The design allows the construction of lenses of large aperture and short focal length without the mass and volume of material that would be required by a lens of conventional design. A Fresnel lens can be made much thinner than a comparable conventional lens, in some cases taking the form of a flat sheet. A Fresnel lens can capture more oblique light from a light source, thus allowing the light from a lighthouse equipped with one to be visible over greater distances.
The idea of creating a thinner, lighter lens by making it with separate sections mounted in a frame is often attributed to Georges-Louis Leclerc, Comte de Buffon. The marquis de Condorcet (1743–1794) proposed grinding such a lens from a single thin piece of glass. French physicist and engineer Augustin-Jean Fresnel is most often given credit for the development of the multi-part lens for use in lighthouses. According to Smithsonian magazine, the first Fresnel lens was used in 1823 in the Cordouan lighthouse at the mouth of the Gironde estuary; its light could be seen from more than 20 miles (32 km) out. Scottish physicist Sir David Brewster is credited with convincing the United Kingdom to adopt these lenses in their lighthouses.
The Fresnel lens reduces the amount of material required compared to a conventional lens by dividing the lens into a set of concentric annular sections. An ideal Fresnel lens would have infinitely many such sections. In each section, the overall thickness is decreased compared to an equivalent simple lens. This effectively divides the continuous surface of a standard lens into a set of surfaces of the same curvature, with stepwise discontinuities between them.
In some lenses, the curved surfaces are replaced with flat surfaces, with a different angle in each section. Such a lens can be regarded as an array of prisms arranged in a circular fashion, with steeper prisms on the edges, and a flat or slightly convex center. In the first (and largest) Fresnel lenses, each section was actually a separate prism. 'Single-piece' Fresnel lenses were later produced, being used for automobile headlamps, brake, parking, and turn signal lenses, and so on. In modern times, computer-controlled milling equipment (CNC) might be used to manufacture more complex lenses.
Fresnel lens design allows a substantial reduction in thickness (and thus mass and volume of material), at the expense of reducing the imaging quality of the lens, which is why precise imaging applications such as photography still use conventional bulky lenses.
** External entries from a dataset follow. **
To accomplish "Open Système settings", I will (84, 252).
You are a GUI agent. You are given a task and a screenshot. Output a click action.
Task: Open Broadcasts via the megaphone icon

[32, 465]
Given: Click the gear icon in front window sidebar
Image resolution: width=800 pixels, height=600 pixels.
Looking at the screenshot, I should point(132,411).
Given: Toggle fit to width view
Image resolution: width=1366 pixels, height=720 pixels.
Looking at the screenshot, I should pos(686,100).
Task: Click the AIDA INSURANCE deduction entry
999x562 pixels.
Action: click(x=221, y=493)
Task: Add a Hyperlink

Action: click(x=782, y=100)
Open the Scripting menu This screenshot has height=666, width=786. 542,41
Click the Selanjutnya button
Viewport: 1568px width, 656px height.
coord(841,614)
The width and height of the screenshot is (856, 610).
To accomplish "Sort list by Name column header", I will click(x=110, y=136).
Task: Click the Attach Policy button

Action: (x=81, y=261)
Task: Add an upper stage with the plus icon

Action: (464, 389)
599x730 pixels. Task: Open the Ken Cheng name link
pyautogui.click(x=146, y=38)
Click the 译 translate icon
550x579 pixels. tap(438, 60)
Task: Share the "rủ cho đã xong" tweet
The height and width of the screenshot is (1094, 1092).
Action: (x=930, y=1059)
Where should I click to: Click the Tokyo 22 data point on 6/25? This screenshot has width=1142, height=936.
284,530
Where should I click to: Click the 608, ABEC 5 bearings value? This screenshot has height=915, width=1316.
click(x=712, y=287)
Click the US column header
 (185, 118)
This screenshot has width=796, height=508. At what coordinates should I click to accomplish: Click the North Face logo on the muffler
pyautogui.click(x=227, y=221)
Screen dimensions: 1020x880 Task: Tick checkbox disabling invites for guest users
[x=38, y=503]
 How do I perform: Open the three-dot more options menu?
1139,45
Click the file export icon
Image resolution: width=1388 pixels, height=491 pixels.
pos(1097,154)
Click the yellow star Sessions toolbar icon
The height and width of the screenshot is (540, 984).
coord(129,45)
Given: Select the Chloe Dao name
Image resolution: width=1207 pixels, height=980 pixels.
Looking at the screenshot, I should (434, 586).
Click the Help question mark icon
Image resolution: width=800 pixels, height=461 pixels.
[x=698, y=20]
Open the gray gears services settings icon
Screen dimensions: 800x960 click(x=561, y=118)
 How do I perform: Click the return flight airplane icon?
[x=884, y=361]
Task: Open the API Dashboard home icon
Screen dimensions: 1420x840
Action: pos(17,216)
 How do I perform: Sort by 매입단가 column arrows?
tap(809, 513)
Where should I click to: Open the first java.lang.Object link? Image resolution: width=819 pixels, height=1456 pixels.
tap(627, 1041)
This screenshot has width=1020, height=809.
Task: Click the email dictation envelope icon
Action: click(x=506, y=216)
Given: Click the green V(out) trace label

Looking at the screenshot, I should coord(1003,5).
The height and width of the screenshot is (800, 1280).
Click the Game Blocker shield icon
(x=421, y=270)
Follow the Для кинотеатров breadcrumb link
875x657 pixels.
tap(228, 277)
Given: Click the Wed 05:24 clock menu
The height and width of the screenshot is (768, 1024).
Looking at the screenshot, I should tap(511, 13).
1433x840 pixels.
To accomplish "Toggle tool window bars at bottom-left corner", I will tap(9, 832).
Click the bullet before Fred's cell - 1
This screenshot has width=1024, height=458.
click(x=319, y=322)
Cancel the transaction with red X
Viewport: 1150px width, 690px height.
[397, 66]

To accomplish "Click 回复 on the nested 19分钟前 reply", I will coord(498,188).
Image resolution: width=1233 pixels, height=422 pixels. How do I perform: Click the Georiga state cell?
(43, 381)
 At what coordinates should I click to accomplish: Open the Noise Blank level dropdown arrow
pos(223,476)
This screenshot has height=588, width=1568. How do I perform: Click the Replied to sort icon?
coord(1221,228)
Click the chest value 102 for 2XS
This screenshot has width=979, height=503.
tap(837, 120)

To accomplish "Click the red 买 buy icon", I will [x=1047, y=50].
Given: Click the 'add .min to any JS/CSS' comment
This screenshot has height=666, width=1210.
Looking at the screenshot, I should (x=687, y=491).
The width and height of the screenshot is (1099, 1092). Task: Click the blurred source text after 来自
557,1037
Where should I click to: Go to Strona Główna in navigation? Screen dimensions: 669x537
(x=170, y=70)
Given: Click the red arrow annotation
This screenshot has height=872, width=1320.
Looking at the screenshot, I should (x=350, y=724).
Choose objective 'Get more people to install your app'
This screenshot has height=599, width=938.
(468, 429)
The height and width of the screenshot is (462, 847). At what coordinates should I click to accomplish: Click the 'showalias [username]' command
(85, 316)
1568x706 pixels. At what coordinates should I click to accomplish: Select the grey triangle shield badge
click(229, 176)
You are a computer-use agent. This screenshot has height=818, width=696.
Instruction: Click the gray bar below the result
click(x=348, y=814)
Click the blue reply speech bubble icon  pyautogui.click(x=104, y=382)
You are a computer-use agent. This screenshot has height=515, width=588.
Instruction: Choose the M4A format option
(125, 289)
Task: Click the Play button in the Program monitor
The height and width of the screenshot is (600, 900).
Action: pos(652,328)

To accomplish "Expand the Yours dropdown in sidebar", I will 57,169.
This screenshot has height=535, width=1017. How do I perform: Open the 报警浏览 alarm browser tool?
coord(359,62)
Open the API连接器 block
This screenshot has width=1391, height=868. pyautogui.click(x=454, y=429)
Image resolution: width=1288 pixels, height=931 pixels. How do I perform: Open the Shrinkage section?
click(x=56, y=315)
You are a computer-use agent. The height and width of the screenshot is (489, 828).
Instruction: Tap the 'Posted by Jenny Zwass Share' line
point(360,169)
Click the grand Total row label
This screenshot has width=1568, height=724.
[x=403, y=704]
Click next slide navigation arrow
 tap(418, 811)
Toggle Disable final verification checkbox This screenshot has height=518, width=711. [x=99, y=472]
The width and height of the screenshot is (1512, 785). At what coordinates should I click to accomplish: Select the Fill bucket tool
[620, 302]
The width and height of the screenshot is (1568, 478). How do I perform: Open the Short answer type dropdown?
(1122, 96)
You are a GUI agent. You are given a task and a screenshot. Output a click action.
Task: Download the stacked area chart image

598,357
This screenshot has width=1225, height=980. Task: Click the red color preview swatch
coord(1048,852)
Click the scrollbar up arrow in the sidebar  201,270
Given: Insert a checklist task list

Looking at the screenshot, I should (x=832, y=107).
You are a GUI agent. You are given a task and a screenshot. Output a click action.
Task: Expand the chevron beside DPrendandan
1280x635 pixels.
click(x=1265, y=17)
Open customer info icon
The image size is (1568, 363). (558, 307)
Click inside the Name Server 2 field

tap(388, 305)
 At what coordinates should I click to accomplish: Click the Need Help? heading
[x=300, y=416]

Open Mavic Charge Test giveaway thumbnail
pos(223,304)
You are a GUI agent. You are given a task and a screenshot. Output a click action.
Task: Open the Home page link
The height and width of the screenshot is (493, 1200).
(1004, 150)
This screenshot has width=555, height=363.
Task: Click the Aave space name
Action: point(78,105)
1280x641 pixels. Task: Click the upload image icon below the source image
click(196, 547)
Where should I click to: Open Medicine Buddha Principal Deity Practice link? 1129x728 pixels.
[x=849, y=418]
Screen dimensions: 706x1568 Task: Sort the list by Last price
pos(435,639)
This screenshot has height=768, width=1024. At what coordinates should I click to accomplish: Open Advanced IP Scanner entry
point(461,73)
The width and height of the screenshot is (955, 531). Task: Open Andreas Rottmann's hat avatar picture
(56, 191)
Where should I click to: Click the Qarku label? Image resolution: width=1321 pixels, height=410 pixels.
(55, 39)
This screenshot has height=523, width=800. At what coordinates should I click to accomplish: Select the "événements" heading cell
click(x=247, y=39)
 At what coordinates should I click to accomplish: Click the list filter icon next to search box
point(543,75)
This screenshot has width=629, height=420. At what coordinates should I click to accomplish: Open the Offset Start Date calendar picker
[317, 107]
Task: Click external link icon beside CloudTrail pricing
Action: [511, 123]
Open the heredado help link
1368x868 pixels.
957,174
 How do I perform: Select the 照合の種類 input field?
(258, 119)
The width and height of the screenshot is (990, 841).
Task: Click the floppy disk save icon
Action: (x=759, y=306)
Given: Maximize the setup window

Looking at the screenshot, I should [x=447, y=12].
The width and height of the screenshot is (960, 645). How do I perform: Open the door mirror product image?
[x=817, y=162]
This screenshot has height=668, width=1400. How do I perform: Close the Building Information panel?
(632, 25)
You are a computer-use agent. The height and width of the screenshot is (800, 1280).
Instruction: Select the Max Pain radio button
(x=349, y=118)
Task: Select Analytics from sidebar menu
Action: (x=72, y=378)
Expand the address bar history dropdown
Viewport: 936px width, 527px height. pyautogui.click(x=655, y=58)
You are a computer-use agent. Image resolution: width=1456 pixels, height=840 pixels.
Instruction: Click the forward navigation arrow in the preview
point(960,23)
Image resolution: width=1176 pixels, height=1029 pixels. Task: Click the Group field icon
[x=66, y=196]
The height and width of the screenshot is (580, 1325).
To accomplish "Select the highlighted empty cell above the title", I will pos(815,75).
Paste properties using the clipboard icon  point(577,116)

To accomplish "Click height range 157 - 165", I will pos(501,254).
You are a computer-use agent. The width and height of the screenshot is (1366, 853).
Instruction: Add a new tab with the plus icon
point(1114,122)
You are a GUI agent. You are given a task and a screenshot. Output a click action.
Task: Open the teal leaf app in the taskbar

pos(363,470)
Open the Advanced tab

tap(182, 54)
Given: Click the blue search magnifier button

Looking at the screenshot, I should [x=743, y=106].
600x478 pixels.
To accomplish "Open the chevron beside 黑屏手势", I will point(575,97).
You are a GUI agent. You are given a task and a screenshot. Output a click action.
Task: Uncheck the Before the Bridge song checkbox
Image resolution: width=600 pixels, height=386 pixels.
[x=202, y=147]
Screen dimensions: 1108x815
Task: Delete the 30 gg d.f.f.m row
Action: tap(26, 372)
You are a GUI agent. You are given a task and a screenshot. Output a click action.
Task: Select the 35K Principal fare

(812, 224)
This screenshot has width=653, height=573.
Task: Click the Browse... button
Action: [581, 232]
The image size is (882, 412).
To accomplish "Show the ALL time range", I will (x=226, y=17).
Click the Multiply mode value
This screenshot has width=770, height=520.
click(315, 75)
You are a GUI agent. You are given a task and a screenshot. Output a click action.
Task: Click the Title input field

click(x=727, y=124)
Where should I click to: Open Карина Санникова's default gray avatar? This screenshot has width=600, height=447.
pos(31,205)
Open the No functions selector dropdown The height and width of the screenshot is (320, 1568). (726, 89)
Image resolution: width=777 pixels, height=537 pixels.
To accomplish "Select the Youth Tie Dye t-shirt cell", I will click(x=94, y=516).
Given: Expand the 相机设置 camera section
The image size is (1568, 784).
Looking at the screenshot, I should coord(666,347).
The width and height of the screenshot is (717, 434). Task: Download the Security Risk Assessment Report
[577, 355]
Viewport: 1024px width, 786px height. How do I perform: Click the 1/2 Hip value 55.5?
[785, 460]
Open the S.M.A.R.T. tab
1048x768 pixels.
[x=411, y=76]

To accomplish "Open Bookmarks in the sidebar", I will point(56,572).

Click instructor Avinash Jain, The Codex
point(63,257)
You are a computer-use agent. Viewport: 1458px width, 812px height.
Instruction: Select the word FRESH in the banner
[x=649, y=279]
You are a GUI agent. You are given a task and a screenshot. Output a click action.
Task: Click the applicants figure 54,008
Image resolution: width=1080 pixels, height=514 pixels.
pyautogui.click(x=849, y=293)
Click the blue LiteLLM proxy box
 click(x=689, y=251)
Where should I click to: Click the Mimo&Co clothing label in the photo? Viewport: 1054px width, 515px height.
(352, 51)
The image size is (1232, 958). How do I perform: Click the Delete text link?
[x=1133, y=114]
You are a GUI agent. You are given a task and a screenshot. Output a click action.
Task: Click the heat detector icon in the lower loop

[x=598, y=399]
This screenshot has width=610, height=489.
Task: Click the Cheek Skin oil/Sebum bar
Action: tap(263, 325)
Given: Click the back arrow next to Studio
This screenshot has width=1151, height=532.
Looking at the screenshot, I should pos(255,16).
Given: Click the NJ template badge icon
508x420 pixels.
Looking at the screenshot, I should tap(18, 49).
Fresnel lenses are usually made of glass or plastic; their size varies from large (old historical lighthouses, meter size) to medium (book-reading aids, OHP viewgraph projectors) to small (TLR/SLR camera screens, micro-optics). In many cases they are very thin and flat, almost flexible, with thicknesses in the 1 to 5 mm (0.039 to 0.197 in) range.
Modern Fresnel lenses usually consist of all refractive elements. However many of the lighthouses have both refracting and reflecting elements, as shown in the photographs and diagram. That is, the outer elements are sections of reflectors while the inner elements are sections of refractive lenses. Total internal reflection was often used to avoid the light loss in reflection from a silvered mirror.
Lighthouse lens sizes
Fresnel produced six sizes of lighthouse lenses, divided into four orders based on their size and focal length. In modern use, these are classified as first through sixth order. An intermediate size between third and fourth order was added later, as well as sizes above first order and below sixth.
A first-order lens has a focal length of 920 mm (36 in) and a maximum diameter 2590 mm (8.5 ft) high. The complete assembly is about 3.7 m (12 ft) tall and 1.8 m (6 ft) wide. The smallest (sixth-order) has a focal length of 150 mm (5.9 in) and an optical diameter 433 mm (17 in) high.
The largest Fresnel lenses are called hyperradiant Fresnel lenses. One such lens was on hand when it was decided to build and outfit the Makapuu Point Light in Hawaii. Rather than order a new lens, the huge optic construction, 3.7 metres (12 ft) tall and with over a thousand prisms, was used there.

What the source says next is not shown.